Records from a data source
______________________________
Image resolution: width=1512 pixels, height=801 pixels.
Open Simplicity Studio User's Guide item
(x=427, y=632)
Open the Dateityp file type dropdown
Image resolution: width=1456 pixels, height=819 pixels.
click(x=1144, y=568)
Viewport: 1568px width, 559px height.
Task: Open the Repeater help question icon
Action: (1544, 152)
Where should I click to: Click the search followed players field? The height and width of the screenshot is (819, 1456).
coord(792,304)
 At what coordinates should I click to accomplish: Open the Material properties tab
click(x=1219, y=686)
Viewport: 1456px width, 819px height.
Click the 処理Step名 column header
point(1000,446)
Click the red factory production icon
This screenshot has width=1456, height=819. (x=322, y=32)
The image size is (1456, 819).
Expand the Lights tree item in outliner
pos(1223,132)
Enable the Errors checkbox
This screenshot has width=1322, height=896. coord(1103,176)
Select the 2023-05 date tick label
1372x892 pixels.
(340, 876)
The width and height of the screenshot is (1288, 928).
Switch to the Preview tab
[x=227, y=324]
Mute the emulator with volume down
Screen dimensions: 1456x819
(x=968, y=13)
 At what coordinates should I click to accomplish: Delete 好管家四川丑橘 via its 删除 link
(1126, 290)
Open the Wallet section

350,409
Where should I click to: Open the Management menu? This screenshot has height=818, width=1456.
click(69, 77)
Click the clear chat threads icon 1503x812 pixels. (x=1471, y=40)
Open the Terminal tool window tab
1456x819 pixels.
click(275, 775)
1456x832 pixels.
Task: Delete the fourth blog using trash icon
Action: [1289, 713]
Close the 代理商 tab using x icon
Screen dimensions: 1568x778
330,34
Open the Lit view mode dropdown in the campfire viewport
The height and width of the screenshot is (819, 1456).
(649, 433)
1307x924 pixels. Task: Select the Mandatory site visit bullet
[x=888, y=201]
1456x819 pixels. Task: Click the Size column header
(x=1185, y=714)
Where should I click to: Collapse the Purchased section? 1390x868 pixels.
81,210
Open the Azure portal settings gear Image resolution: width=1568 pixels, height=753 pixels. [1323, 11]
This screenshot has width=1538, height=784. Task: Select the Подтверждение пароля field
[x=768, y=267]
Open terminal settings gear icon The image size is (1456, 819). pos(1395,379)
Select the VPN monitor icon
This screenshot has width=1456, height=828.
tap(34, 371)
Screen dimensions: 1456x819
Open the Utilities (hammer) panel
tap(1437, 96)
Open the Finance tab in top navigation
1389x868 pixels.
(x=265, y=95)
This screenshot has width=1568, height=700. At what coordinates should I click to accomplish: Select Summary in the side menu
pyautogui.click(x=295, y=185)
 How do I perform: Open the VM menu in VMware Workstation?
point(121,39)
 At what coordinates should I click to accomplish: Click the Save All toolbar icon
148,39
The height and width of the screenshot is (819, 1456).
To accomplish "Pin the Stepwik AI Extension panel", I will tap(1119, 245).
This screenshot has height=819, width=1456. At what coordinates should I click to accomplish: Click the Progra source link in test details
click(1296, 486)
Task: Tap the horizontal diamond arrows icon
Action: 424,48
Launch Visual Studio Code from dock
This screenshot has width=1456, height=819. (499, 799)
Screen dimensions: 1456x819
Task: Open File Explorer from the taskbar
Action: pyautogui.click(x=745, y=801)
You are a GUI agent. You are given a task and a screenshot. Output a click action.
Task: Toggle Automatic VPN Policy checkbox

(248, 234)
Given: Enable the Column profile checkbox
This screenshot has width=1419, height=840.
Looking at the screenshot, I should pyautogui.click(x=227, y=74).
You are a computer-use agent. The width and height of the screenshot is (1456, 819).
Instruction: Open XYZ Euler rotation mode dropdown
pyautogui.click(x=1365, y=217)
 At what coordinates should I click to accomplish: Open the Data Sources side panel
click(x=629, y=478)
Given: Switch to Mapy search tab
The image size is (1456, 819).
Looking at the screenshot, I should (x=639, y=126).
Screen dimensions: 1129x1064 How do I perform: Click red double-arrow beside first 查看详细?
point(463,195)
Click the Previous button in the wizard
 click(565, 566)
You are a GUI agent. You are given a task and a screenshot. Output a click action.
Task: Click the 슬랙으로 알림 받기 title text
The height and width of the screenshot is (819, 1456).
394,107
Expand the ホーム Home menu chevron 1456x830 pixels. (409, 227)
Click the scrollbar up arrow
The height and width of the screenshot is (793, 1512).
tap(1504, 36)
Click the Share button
______________________________
Quote all of the entries exactly as they appear.

Image resolution: width=1512 pixels, height=801 pixels.
Open Simplicity Studio User's Guide item
(x=427, y=632)
Open the Dateityp file type dropdown
Image resolution: width=1456 pixels, height=819 pixels.
click(x=1144, y=568)
Viewport: 1568px width, 559px height.
Task: Open the Repeater help question icon
Action: (1544, 152)
Where should I click to: Click the search followed players field? The height and width of the screenshot is (819, 1456).
coord(792,304)
 At what coordinates should I click to accomplish: Open the Material properties tab
click(x=1219, y=686)
Viewport: 1456px width, 819px height.
Click the 処理Step名 column header
point(1000,446)
Click the red factory production icon
This screenshot has width=1456, height=819. (x=322, y=32)
The image size is (1456, 819).
Expand the Lights tree item in outliner
pos(1223,132)
Enable the Errors checkbox
This screenshot has width=1322, height=896. coord(1103,176)
Select the 2023-05 date tick label
1372x892 pixels.
(340, 876)
The width and height of the screenshot is (1288, 928).
Switch to the Preview tab
[x=227, y=324]
Mute the emulator with volume down
Screen dimensions: 1456x819
(x=968, y=13)
 At what coordinates should I click to accomplish: Delete 好管家四川丑橘 via its 删除 link
(1126, 290)
Open the Wallet section

350,409
Where should I click to: Open the Management menu? This screenshot has height=818, width=1456.
click(69, 77)
Click the clear chat threads icon 1503x812 pixels. (x=1471, y=40)
Open the Terminal tool window tab
1456x819 pixels.
click(275, 775)
1456x832 pixels.
Task: Delete the fourth blog using trash icon
Action: [1289, 713]
Close the 代理商 tab using x icon
Screen dimensions: 1568x778
330,34
Open the Lit view mode dropdown in the campfire viewport
The height and width of the screenshot is (819, 1456).
(649, 433)
1307x924 pixels. Task: Select the Mandatory site visit bullet
[x=888, y=201]
1456x819 pixels. Task: Click the Size column header
(x=1185, y=714)
Where should I click to: Collapse the Purchased section? 1390x868 pixels.
81,210
Open the Azure portal settings gear Image resolution: width=1568 pixels, height=753 pixels. [1323, 11]
This screenshot has width=1538, height=784. Task: Select the Подтверждение пароля field
[x=768, y=267]
Open terminal settings gear icon The image size is (1456, 819). pos(1395,379)
Select the VPN monitor icon
This screenshot has width=1456, height=828.
tap(34, 371)
Screen dimensions: 1456x819
Open the Utilities (hammer) panel
tap(1437, 96)
Open the Finance tab in top navigation
1389x868 pixels.
(x=265, y=95)
This screenshot has width=1568, height=700. At what coordinates should I click to accomplish: Select Summary in the side menu
pyautogui.click(x=295, y=185)
 How do I perform: Open the VM menu in VMware Workstation?
point(121,39)
 At what coordinates should I click to accomplish: Click the Save All toolbar icon
148,39
The height and width of the screenshot is (819, 1456).
To accomplish "Pin the Stepwik AI Extension panel", I will tap(1119, 245).
This screenshot has height=819, width=1456. At what coordinates should I click to accomplish: Click the Progra source link in test details
click(1296, 486)
Task: Tap the horizontal diamond arrows icon
Action: 424,48
Launch Visual Studio Code from dock
This screenshot has width=1456, height=819. (499, 799)
Screen dimensions: 1456x819
Task: Open File Explorer from the taskbar
Action: pyautogui.click(x=745, y=801)
You are a GUI agent. You are given a task and a screenshot. Output a click action.
Task: Toggle Automatic VPN Policy checkbox

(248, 234)
Given: Enable the Column profile checkbox
This screenshot has width=1419, height=840.
Looking at the screenshot, I should pyautogui.click(x=227, y=74).
You are a computer-use agent. The width and height of the screenshot is (1456, 819).
Instruction: Open XYZ Euler rotation mode dropdown
pyautogui.click(x=1365, y=217)
 At what coordinates should I click to accomplish: Open the Data Sources side panel
click(x=629, y=478)
Given: Switch to Mapy search tab
The image size is (1456, 819).
Looking at the screenshot, I should (x=639, y=126).
Screen dimensions: 1129x1064 How do I perform: Click red double-arrow beside first 查看详细?
point(463,195)
Click the Previous button in the wizard
 click(565, 566)
You are a GUI agent. You are given a task and a screenshot. Output a click action.
Task: Click the 슬랙으로 알림 받기 title text
The height and width of the screenshot is (819, 1456).
394,107
Expand the ホーム Home menu chevron 1456x830 pixels. (409, 227)
Click the scrollbar up arrow
The height and width of the screenshot is (793, 1512).
tap(1504, 36)
Click the Share button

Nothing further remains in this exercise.